#### Task details
In full and without alteration, output each record given here.

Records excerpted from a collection

-------

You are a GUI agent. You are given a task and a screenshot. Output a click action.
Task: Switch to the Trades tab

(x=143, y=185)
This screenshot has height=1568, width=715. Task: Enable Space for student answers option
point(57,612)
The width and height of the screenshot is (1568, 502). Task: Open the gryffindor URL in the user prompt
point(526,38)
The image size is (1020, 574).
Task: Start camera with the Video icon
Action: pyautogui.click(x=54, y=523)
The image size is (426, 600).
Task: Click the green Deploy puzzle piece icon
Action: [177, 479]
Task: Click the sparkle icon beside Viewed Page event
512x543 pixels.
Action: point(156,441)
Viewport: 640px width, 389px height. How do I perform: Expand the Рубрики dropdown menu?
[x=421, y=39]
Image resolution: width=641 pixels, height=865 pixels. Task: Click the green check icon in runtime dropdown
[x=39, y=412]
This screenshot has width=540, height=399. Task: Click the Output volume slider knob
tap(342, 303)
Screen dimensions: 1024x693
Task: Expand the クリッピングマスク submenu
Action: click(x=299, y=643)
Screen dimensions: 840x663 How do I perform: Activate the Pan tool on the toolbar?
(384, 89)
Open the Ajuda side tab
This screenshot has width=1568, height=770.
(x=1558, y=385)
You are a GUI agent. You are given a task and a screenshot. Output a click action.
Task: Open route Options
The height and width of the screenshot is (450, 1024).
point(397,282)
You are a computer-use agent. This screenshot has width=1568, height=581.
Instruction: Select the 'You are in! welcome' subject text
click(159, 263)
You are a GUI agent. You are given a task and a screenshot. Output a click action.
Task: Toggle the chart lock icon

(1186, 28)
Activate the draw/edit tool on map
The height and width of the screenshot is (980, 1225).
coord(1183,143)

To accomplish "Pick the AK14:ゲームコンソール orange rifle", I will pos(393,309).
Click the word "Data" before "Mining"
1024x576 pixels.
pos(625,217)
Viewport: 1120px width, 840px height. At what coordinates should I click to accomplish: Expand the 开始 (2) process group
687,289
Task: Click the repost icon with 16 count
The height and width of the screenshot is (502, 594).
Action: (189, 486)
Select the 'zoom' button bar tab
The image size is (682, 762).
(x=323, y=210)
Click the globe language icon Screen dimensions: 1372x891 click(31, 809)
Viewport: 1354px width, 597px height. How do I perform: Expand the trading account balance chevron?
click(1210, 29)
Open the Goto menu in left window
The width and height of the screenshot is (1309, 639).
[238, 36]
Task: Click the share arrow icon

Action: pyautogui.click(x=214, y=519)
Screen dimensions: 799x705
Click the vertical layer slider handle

-------

#### Finished task
You are a GUI agent. You are given a task and a screenshot. Output a click action.
Task: Switch to the Trades tab

(x=143, y=185)
This screenshot has height=1568, width=715. Task: Enable Space for student answers option
point(57,612)
The width and height of the screenshot is (1568, 502). Task: Open the gryffindor URL in the user prompt
point(526,38)
The image size is (1020, 574).
Task: Start camera with the Video icon
Action: pyautogui.click(x=54, y=523)
The image size is (426, 600).
Task: Click the green Deploy puzzle piece icon
Action: [177, 479]
Task: Click the sparkle icon beside Viewed Page event
512x543 pixels.
Action: point(156,441)
Viewport: 640px width, 389px height. How do I perform: Expand the Рубрики dropdown menu?
[x=421, y=39]
Image resolution: width=641 pixels, height=865 pixels. Task: Click the green check icon in runtime dropdown
[x=39, y=412]
This screenshot has width=540, height=399. Task: Click the Output volume slider knob
tap(342, 303)
Screen dimensions: 1024x693
Task: Expand the クリッピングマスク submenu
Action: click(x=299, y=643)
Screen dimensions: 840x663 How do I perform: Activate the Pan tool on the toolbar?
(384, 89)
Open the Ajuda side tab
This screenshot has width=1568, height=770.
(x=1558, y=385)
You are a GUI agent. You are given a task and a screenshot. Output a click action.
Task: Open route Options
The height and width of the screenshot is (450, 1024).
point(397,282)
You are a computer-use agent. This screenshot has width=1568, height=581.
Instruction: Select the 'You are in! welcome' subject text
click(159, 263)
You are a GUI agent. You are given a task and a screenshot. Output a click action.
Task: Toggle the chart lock icon

(1186, 28)
Activate the draw/edit tool on map
The height and width of the screenshot is (980, 1225).
coord(1183,143)

To accomplish "Pick the AK14:ゲームコンソール orange rifle", I will pos(393,309).
Click the word "Data" before "Mining"
1024x576 pixels.
pos(625,217)
Viewport: 1120px width, 840px height. At what coordinates should I click to accomplish: Expand the 开始 (2) process group
687,289
Task: Click the repost icon with 16 count
The height and width of the screenshot is (502, 594).
Action: (189, 486)
Select the 'zoom' button bar tab
The image size is (682, 762).
(x=323, y=210)
Click the globe language icon Screen dimensions: 1372x891 click(31, 809)
Viewport: 1354px width, 597px height. How do I perform: Expand the trading account balance chevron?
click(1210, 29)
Open the Goto menu in left window
The width and height of the screenshot is (1309, 639).
[238, 36]
Task: Click the share arrow icon

Action: pyautogui.click(x=214, y=519)
Screen dimensions: 799x705
Click the vertical layer slider handle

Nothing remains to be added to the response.